_Exercise prompt:_
Your answer must be an exact copy of the entries, containing no images.

═════ Data for the task ═════

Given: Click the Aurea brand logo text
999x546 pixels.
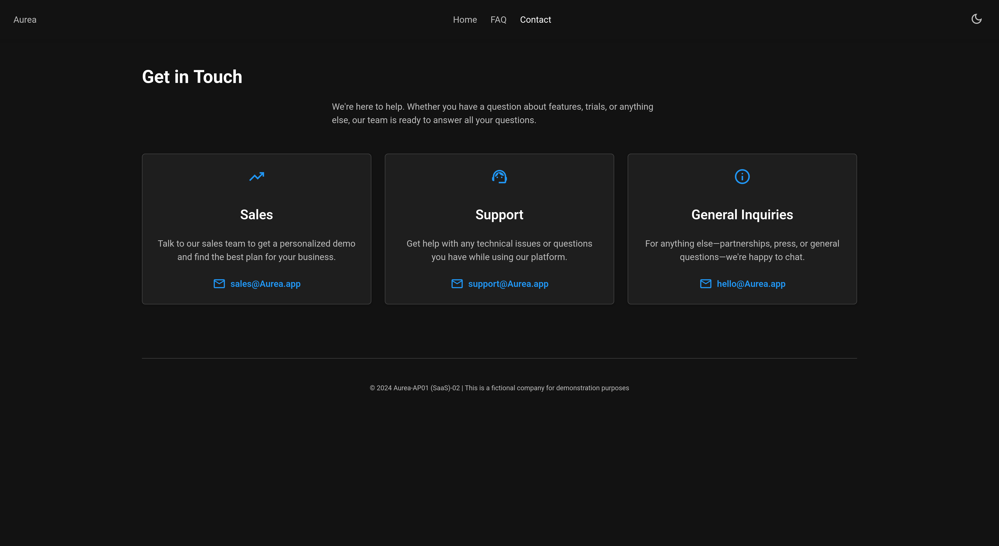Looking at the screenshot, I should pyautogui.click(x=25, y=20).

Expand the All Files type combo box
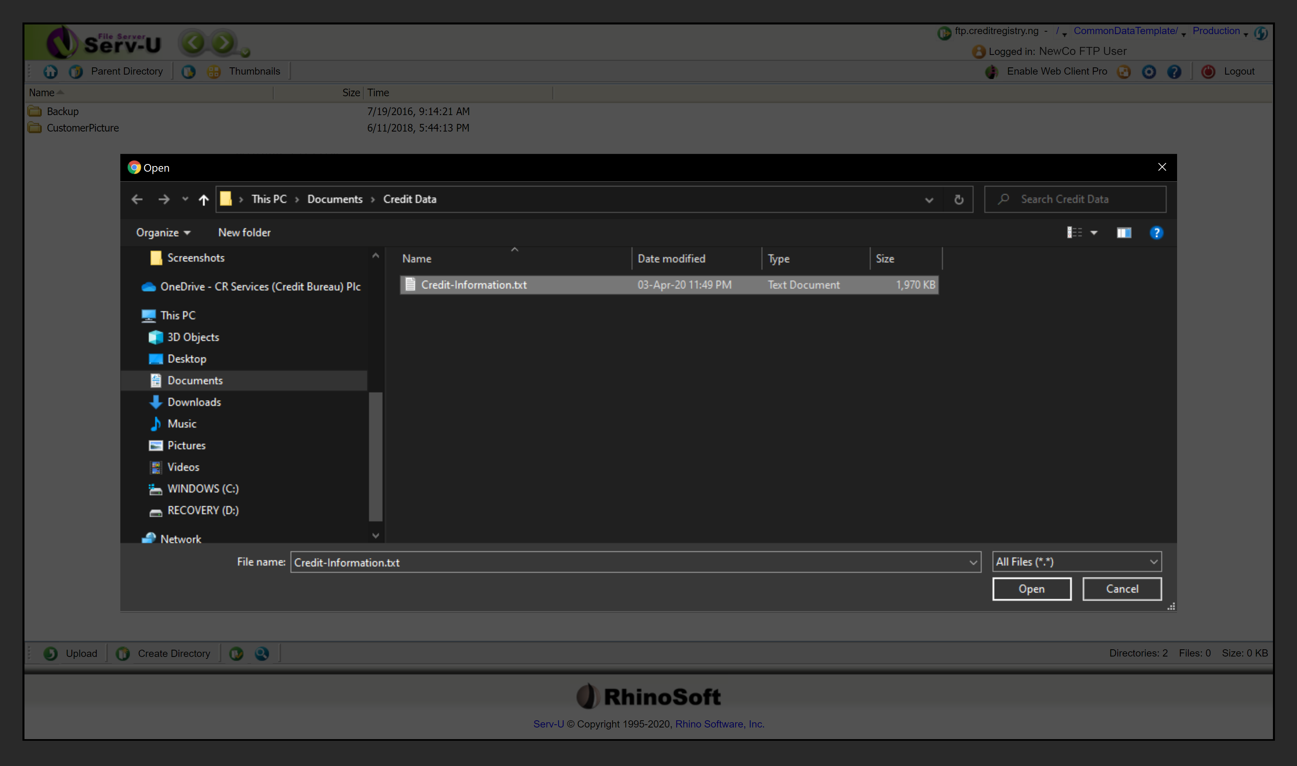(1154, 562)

═════

_Answer for the task:_
Given: Click the Aurea brand logo text
999x546 pixels.
Looking at the screenshot, I should pyautogui.click(x=25, y=20).

Expand the All Files type combo box
(1154, 562)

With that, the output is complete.